▶ Source document
Sam and Grace Wolgemuth
10th September 2001
Today, when I asked my wife what comes to her mind when she thinks of Sam and Grace Wolgemuth, she said, “Humility.” She had hit upon a key to their greatest legacy. I think of Dr. Sam as the father of the internationalisation movement within Youth for Christ. And to truly internationalise one must be humble enough to treat the poor with respect and listen to their aspirations. This Dr. Sam was eminently successful in doing.
Today there is a lot of talk about globalisation and internationalisation, but the violent protests against it that we are seeing show that many people in the Third World are not happy with this trend. They feel that the affluent west is thrusting economic and development policies upon them that they do not like but must accept if they are to get development aid. Many in poorer nations feel that we have entered a new era of colonialism where we are being subjected to economic domination by the affluent nations.
Sam Wolgemuth was accustomed to listening to people of other nations and cultures. So he wanted an international structure that ensured that each entity could make an equally powerful contribution. The “experts” have found this structure difficult to fathom, for their models of “effective” multinational organisations are very different. This was a structure that allowed for equal participation; that ensured ownership by all sides. Those who are more accustomed to the paternalistic type of relationship between the rich and the poor have found had difficulty in understanding and working within this structure.
But for many from the developing nations of the world, YFC has been an organisation that they were proud to associate with. We feel an ownership in this movement. We want to contribute to it. We feel it gives due place to our aspirations.
When I started my tenure as Director of the Sri Lankan YFC program 1976, there was a general antipathy towards YFC International among our staff. Some YFCI representatives who had visited Sri Lanka did not exemplify the principles the staff valued. A few years later, Dr Sam and Auntie Grace (as we call her) came to Sri Lanka. Our people loved them! They had found two leaders about whom they could be proud. Gradually the attitude to the international movement also changed!
Auntie Grace has always lived up to her name. Grace must make us gracious, and this is what it did to her. I have spent many wonderful times in the Wolgemuth home, relishing the love and hospitality that she provided and recovering from the strenuous round of ministry that had usually preceded the visit to their home.
Sri Lanka YFC salutes the parents of our international movement and ethos.

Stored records
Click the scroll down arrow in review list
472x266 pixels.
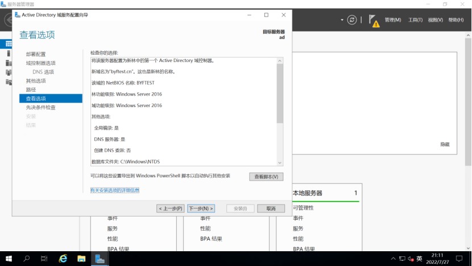pyautogui.click(x=280, y=162)
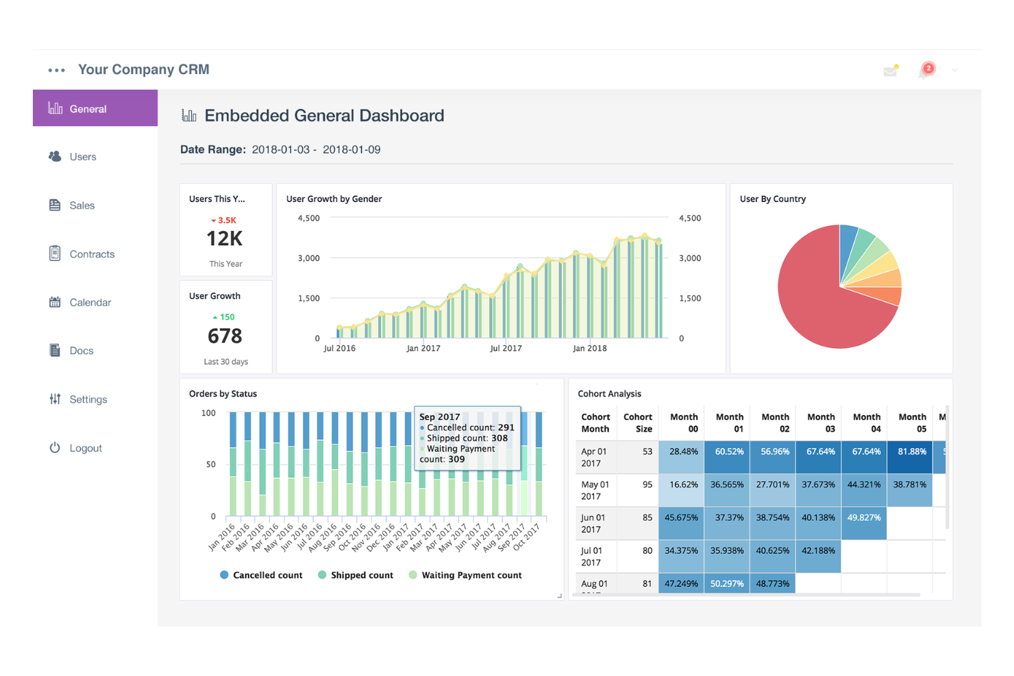This screenshot has width=1014, height=676.
Task: Click the Your Company CRM title
Action: pos(143,69)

▶ Aim of the task
Please output the tribute to Sam and Grace Wolgemuth word for word, everything from "Auntie Grace has" down to "to their home.". Work only from the tribute to Sam and Grace Wolgemuth, not from the rows.

▶ Task answer
Auntie Grace has always lived up to her name. Grace must make us gracious, and this is what it did to her. I have spent many wonderful times in the Wolgemuth home, relishing the love and hospitality that she provided and recovering from the strenuous round of ministry that had usually preceded the visit to their home.